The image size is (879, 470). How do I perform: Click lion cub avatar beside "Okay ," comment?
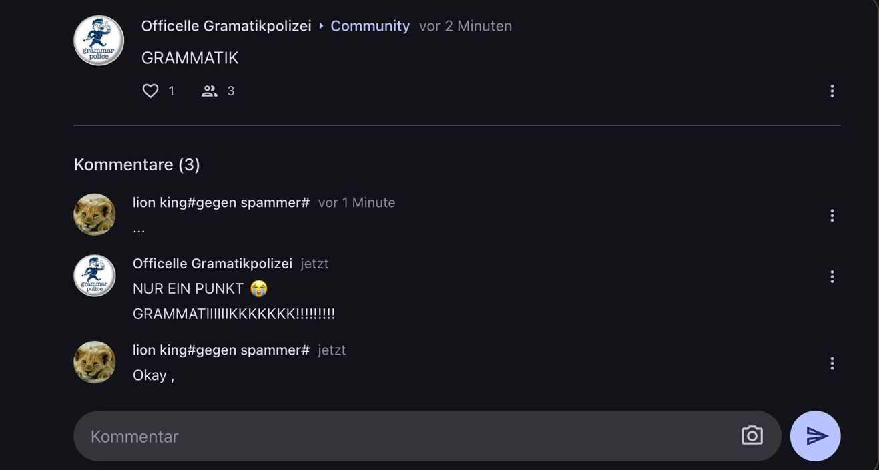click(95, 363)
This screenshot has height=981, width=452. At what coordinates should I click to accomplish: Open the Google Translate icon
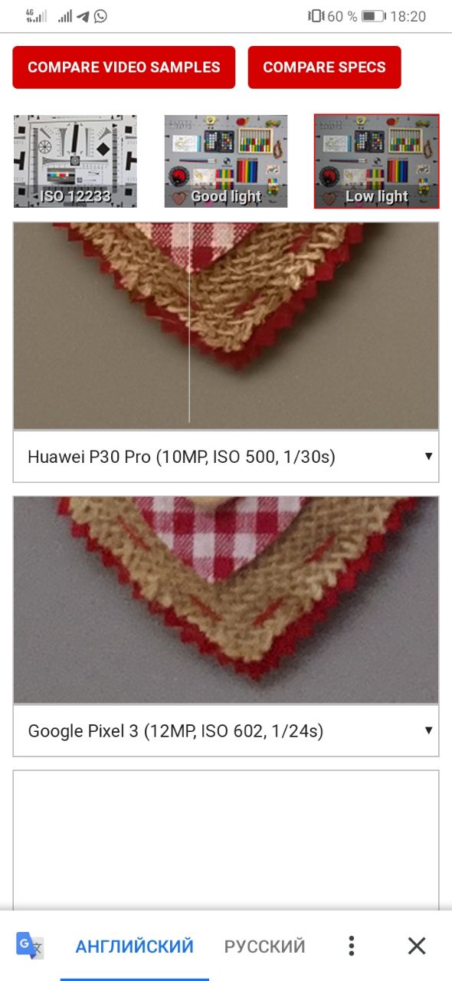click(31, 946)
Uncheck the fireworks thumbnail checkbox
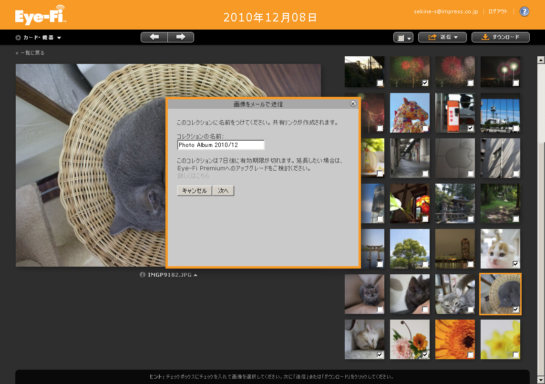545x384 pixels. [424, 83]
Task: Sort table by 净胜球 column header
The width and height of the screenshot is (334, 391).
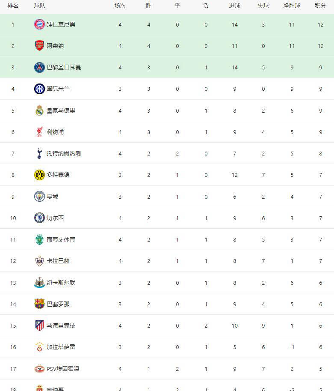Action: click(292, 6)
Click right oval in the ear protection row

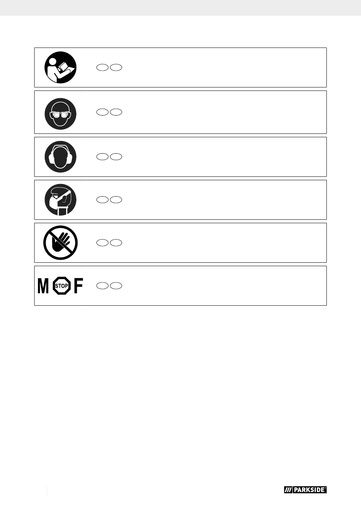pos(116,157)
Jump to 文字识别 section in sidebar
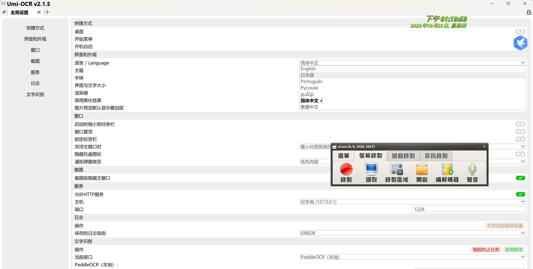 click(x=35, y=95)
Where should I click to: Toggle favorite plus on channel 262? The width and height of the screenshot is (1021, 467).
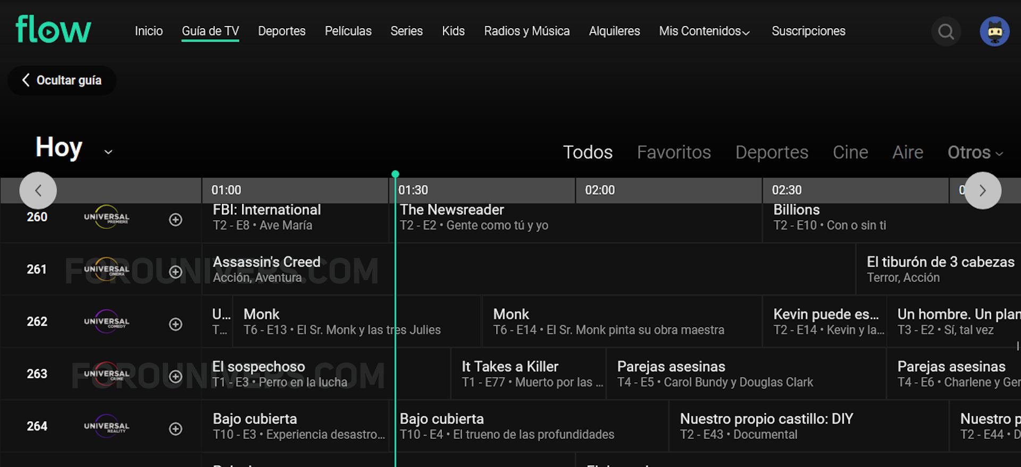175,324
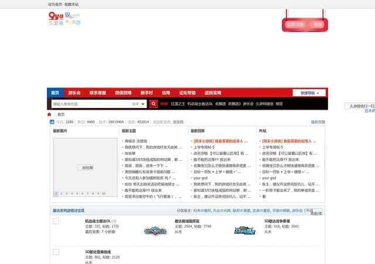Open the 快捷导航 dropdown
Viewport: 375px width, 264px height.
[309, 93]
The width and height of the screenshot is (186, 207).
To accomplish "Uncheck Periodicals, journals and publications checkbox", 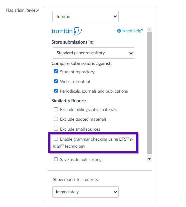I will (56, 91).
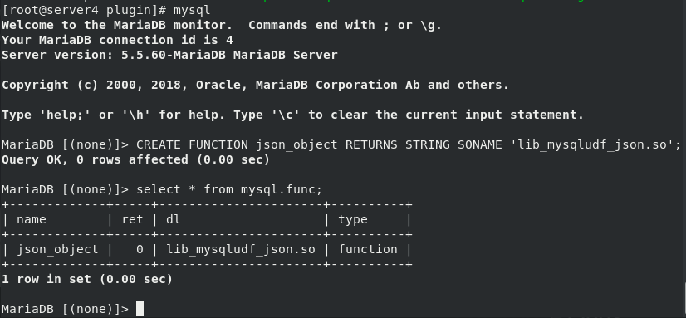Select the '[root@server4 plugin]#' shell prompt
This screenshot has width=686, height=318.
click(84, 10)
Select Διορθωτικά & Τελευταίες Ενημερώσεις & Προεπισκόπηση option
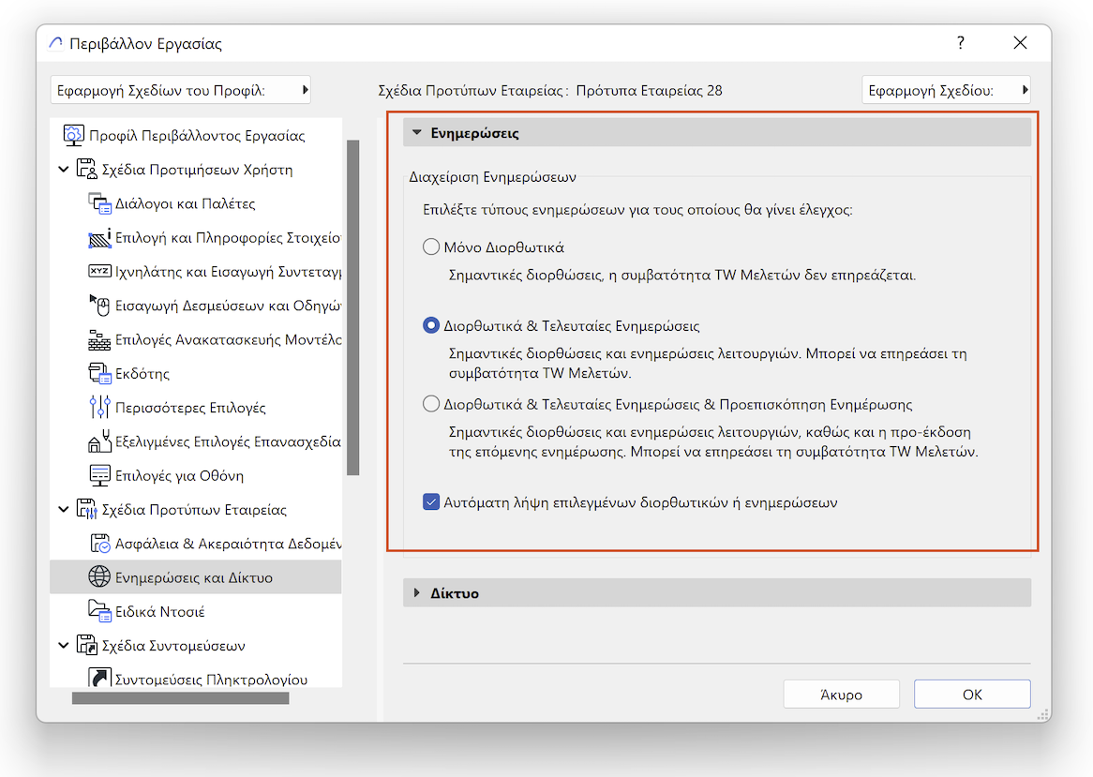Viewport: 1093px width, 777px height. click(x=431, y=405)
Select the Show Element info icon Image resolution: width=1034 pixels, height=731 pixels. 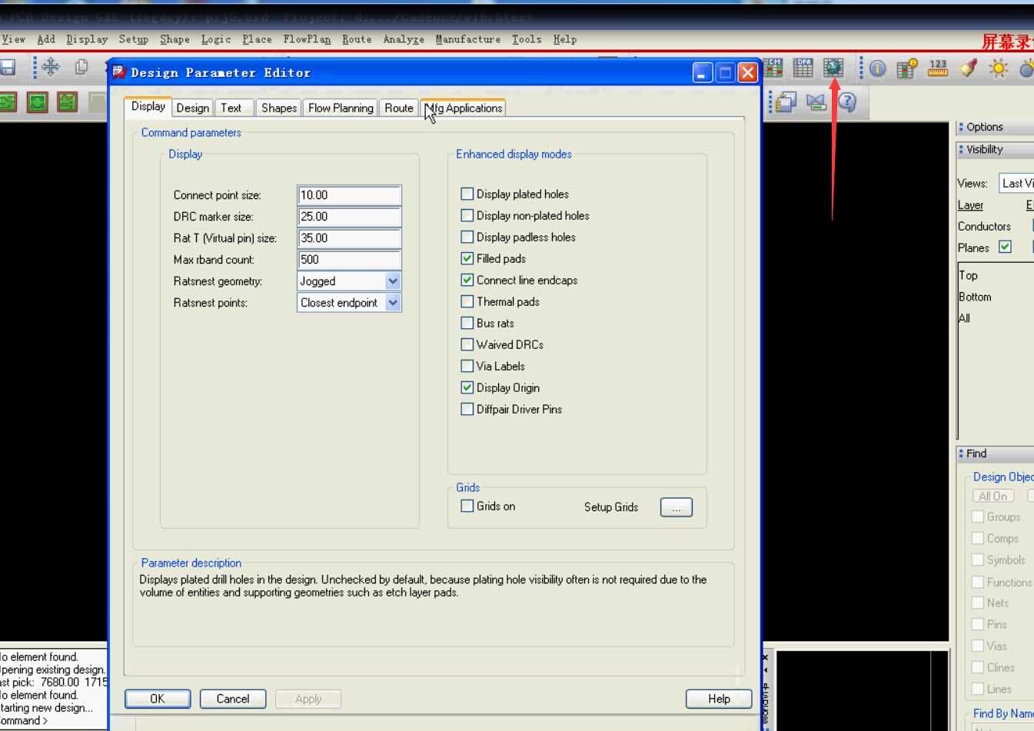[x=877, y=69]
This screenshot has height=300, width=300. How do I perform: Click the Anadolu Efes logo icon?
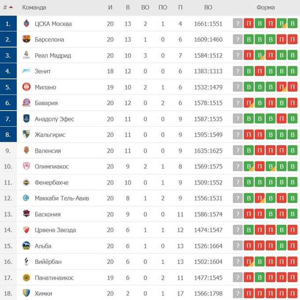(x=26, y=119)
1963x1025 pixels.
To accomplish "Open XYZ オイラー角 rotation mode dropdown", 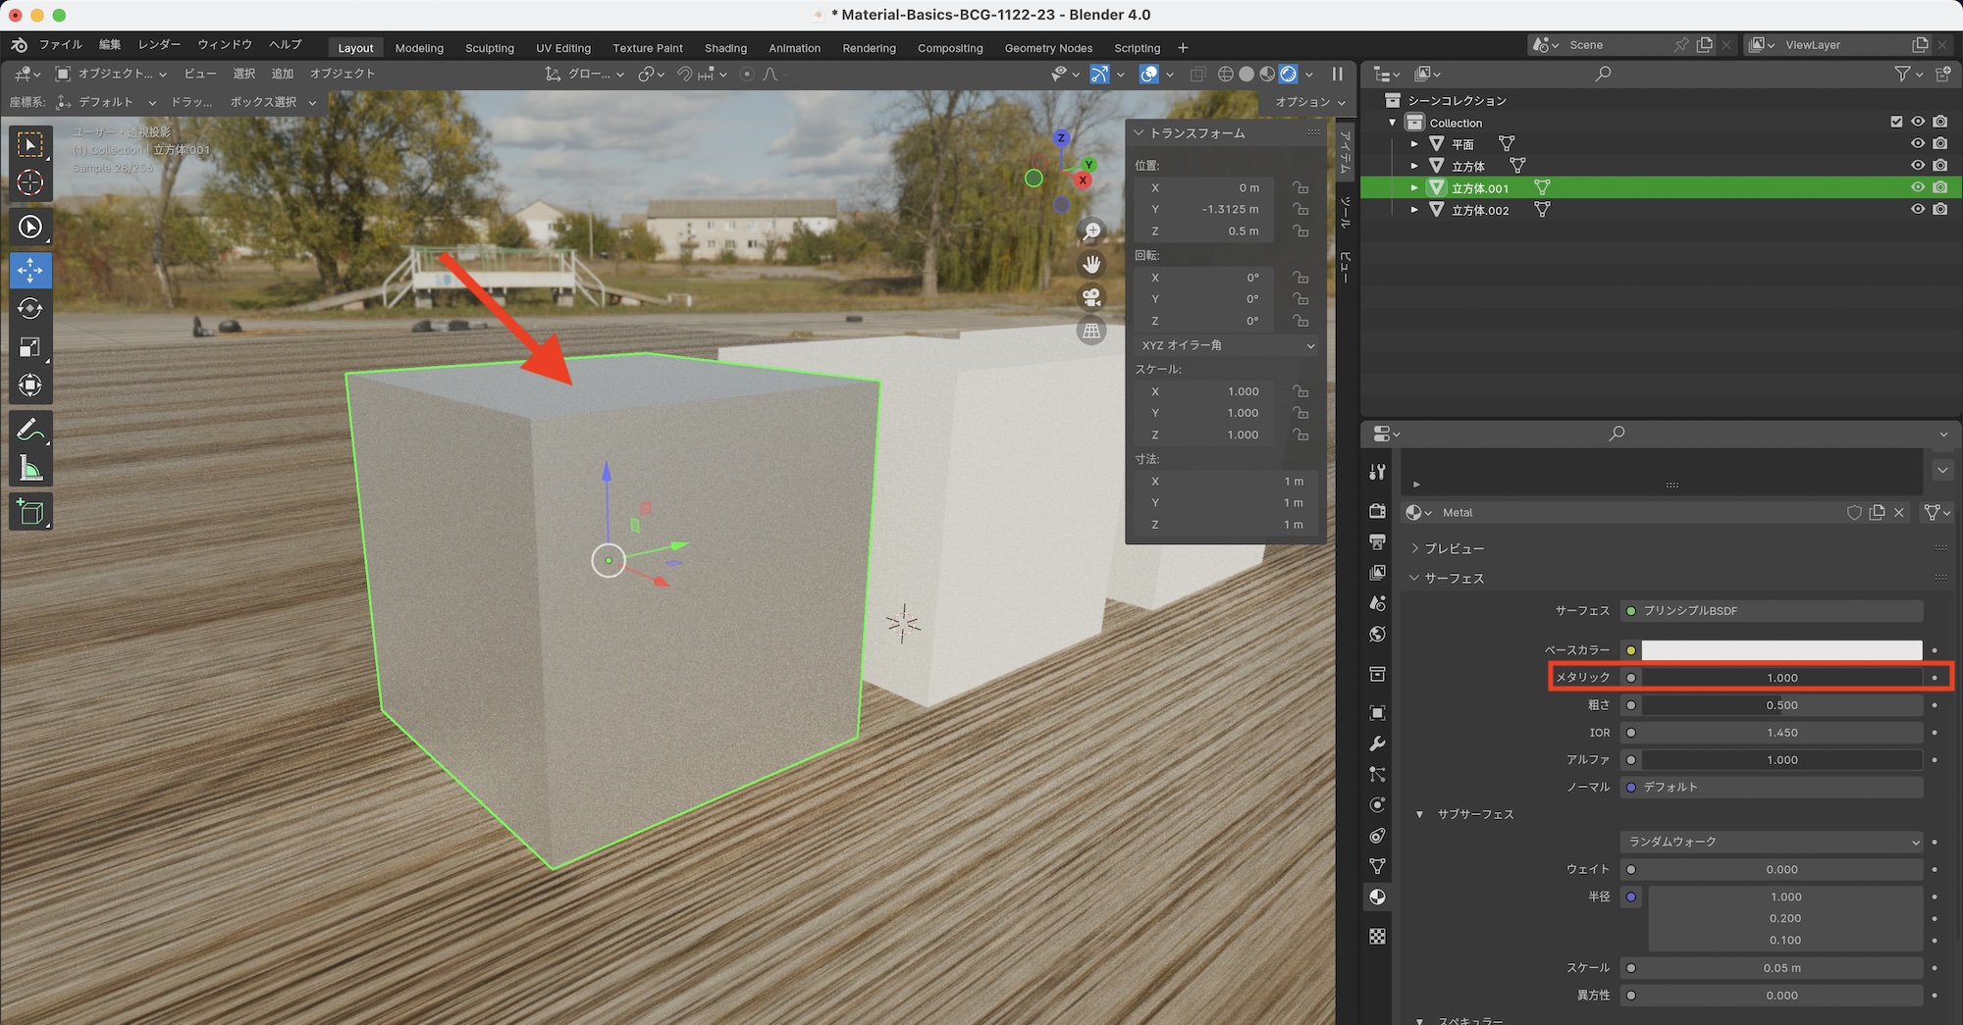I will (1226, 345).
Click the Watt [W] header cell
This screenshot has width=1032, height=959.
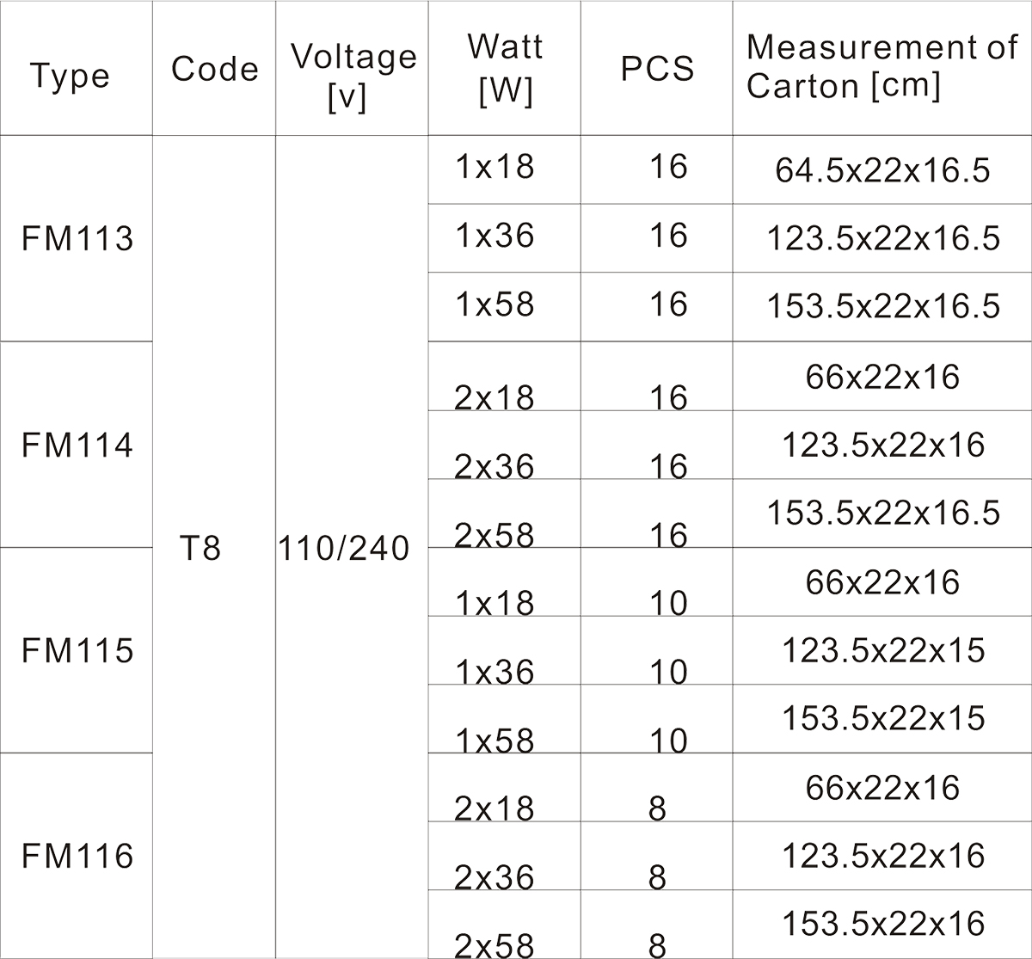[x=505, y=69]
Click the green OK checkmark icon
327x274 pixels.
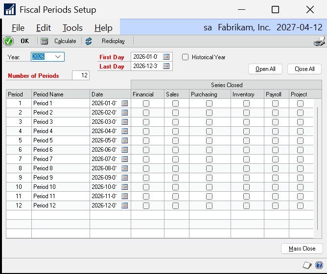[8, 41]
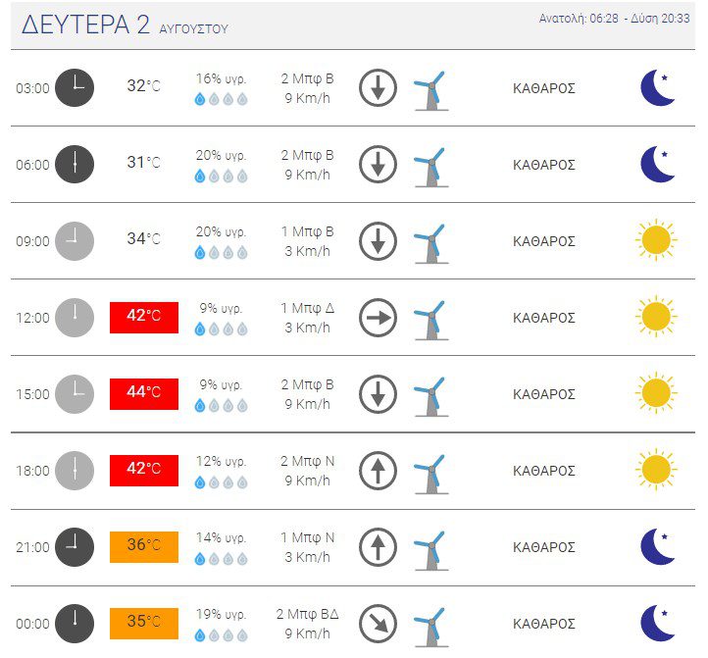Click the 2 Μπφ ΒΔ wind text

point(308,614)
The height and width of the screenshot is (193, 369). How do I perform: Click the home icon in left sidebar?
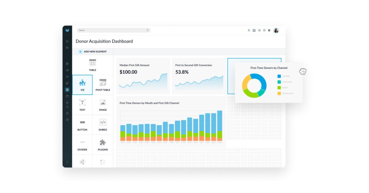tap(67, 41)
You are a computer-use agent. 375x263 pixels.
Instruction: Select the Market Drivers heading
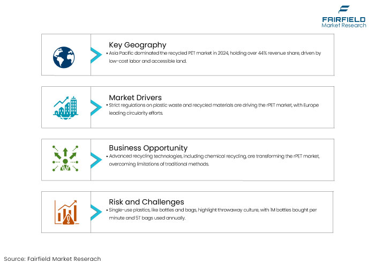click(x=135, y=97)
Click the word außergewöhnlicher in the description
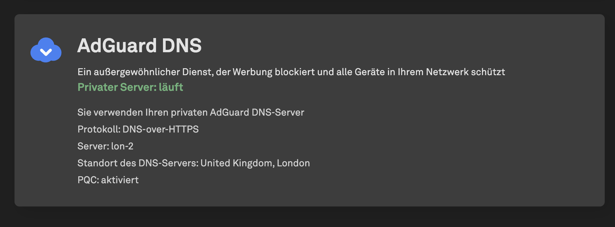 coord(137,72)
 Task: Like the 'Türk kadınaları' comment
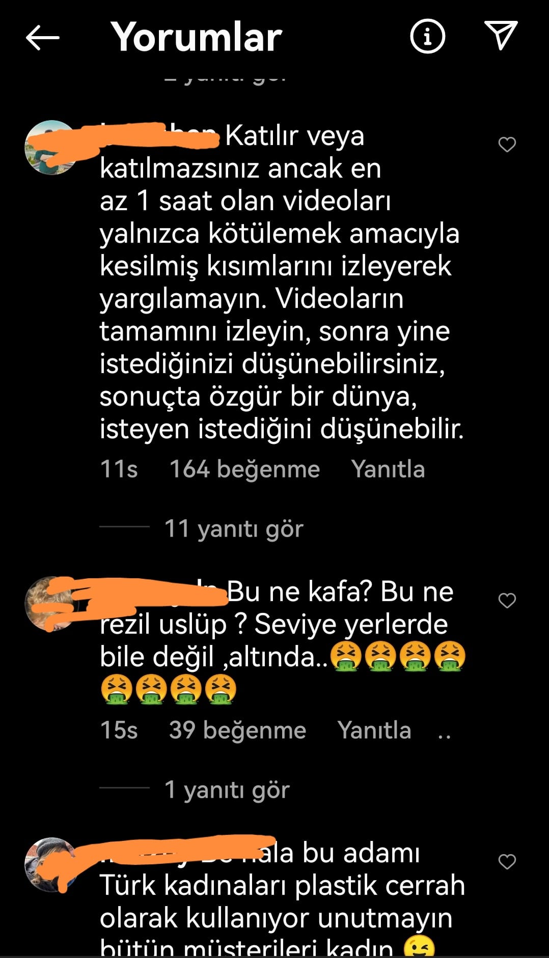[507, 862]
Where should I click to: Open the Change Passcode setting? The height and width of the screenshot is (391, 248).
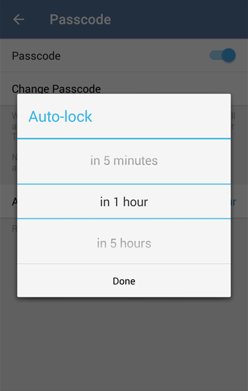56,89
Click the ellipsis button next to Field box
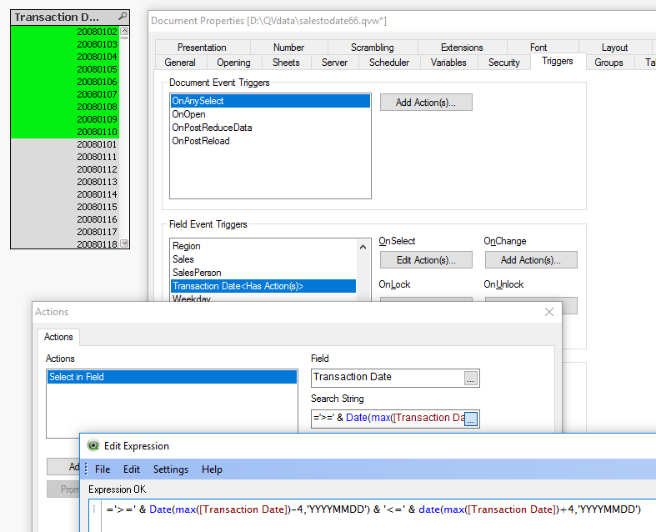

=-=-=

* ASSIGNMENT
Would you please write out exactly the lines between the line containing "Click the green OK checkmark icon" and the last line of the listing above, inclusive, without pictures?

* RESULT FOR THIS TASK
Click the green OK checkmark icon
327x274 pixels.
[8, 41]
Click the 2 Μπφ ΒΔ wind text

point(308,614)
The height and width of the screenshot is (193, 369). How do I perform: Click the home icon in left sidebar?
tap(67, 41)
You are a computer-use agent. 375x263 pixels.
Instruction: Select the Market Drivers heading
click(x=135, y=97)
Click the word außergewöhnlicher in the description
 coord(137,72)
 Task: Like the 'Türk kadınaları' comment
[507, 862]
Where should I click to: Open the Change Passcode setting? The height and width of the screenshot is (391, 248).
56,89
Click the ellipsis button next to Field box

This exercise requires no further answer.